Before HUTCHESON, BROWN and WISDOM, Circuit Judges.
Defendant (appellant here) was convicted in a trial before the District Court sitting without a jury of knowingly concealing and transporting narcotic drugs in violation of 21 U.S.C.A. § 174. He was sentenced to ten years. His conviction was based in part on the use in evidence of a quantity of narcotics found in his possession at the time of his arrest. Before trial, he moved to suppress that evidence, F.R.Crim.P. 41(e), 18 U.S.C.A., as having been secured through a search and seizure asserted to have been unlawful for two reasons. First, the arrest, to which the search and seizure was justified as being incidental, was illegal because it was made without a warrant. Second, the federal officers obtained the evidence from the defendant's mouth as he was attempting to swallow and destroy it by grabbing the defendant about the throat, choking him and attempting to pry open his mouth by placing pressure against his jaw and nose. After a hearing, the District Court found that the arresting officers had probable cause to arrest the defendant without a warrant and that no more force was used than was reasonably necessary under the circumstances. Accordingly, the Court held the search and seizure was incidental to a lawful arrest and overruled the motion to suppress. That ruling is the basis of this appeal.

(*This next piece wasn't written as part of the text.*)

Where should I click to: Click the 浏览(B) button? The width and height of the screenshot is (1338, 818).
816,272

The arrest of the defendant, a well known narcotics violator, on the basis of information received from a previously reliable informant — that the defendant definitely would be carrying narcotics — occurred under circumstances which gave the agents "probable cause" within the meaning of the Fourth Amendment and "reasonable grounds" within the meaning of 26 U.S.C.A. § 76071 to believe that the defendant had committed or was committing a violation of the narcotics laws. Draper v. United States, 1959, 358 U.S. 307, 79 S. Ct. 329, 3 L. Ed. 2d 327. Therefore, the arrest and incidental search and seizure was lawful.

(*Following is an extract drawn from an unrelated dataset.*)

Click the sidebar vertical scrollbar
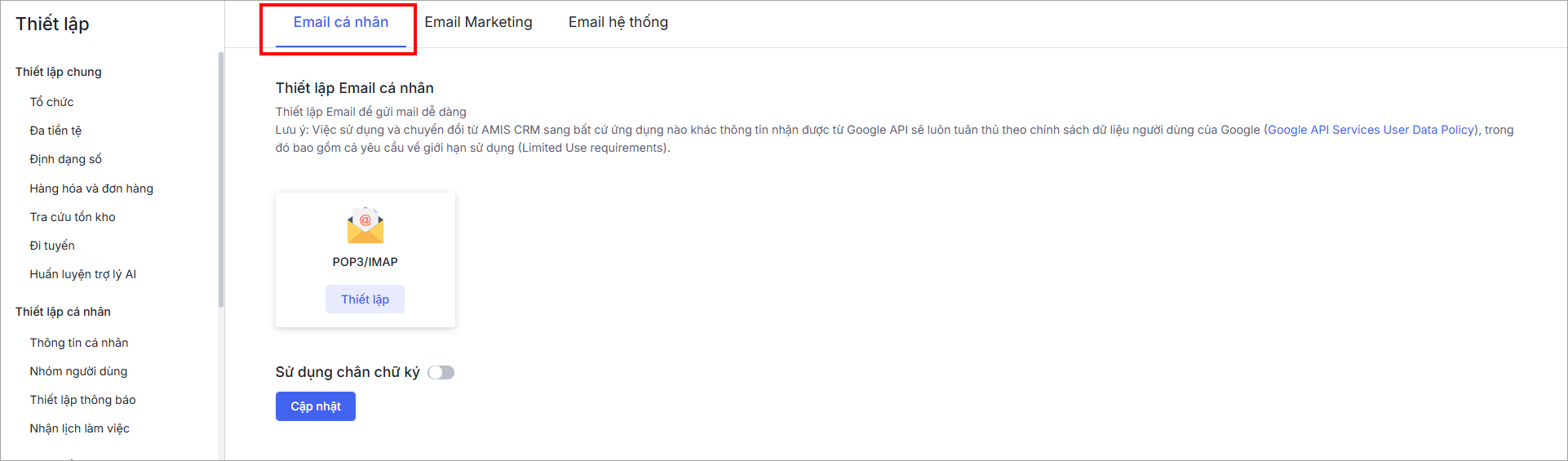This screenshot has width=1568, height=461. point(220,180)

The subsequent circumstances under which the narcotics were taken does not change this. When the defendant was confronted by the officers, he immediately grasped a small package either from his pocket or from the car seat and put it in his mouth. The officers recognized this as an attempt to swallow and destroy what to the officers appeared to be — and was in fact — a quantity of narcotics. The District Court held that in the officers' efforts to retrieve the article and to see that relevant evidence was not destroyed, Abel v. United States, 1960, 326 U.S. 217, 80 S. Ct. 683, 4 L. Ed. 2d 668, 685-686, "no more force was used than was necessary under the circumstances." King v. United States, 5 Cir., 1958, 258 F.2d 754, certiorari denied, 1959, 359 U.S. 939, 79 S. Ct. 652, 3 L. Ed. 2d 639; Blackford v. United States, 9 Cir., 1957, 247 F.2d 745, certiorari denied, 1958, 356 U.S. 914, 78 S. Ct. 672, 2 L. Ed. 2d 586; cf. Rochin v. People of California, 1952, 342 U.S. 165, 72 S. Ct. 205, 96 L. Ed. 183. We affirm.

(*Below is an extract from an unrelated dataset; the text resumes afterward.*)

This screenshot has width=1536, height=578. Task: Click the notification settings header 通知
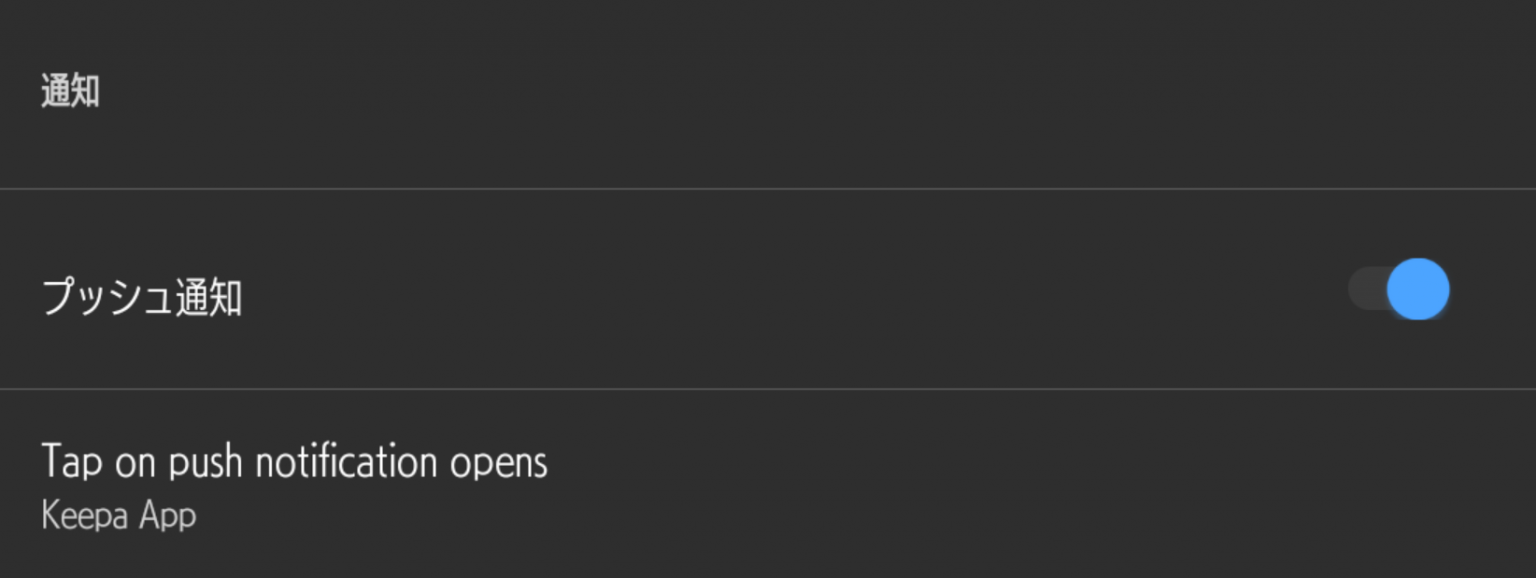70,91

"The Commissioner * * * and agents, of the Bureau of Narcotics * * may —
"(2) make arrests without warrant for violations of any law of the United States relating to narcotic drugs * * * where the violation is committed in the presence of the person making the arrest or where such person has reasonable grounds to believe that the person to be arrested has committed or is committing such violation." 26 U.S.C.A. § 7607 (1959 Supp.).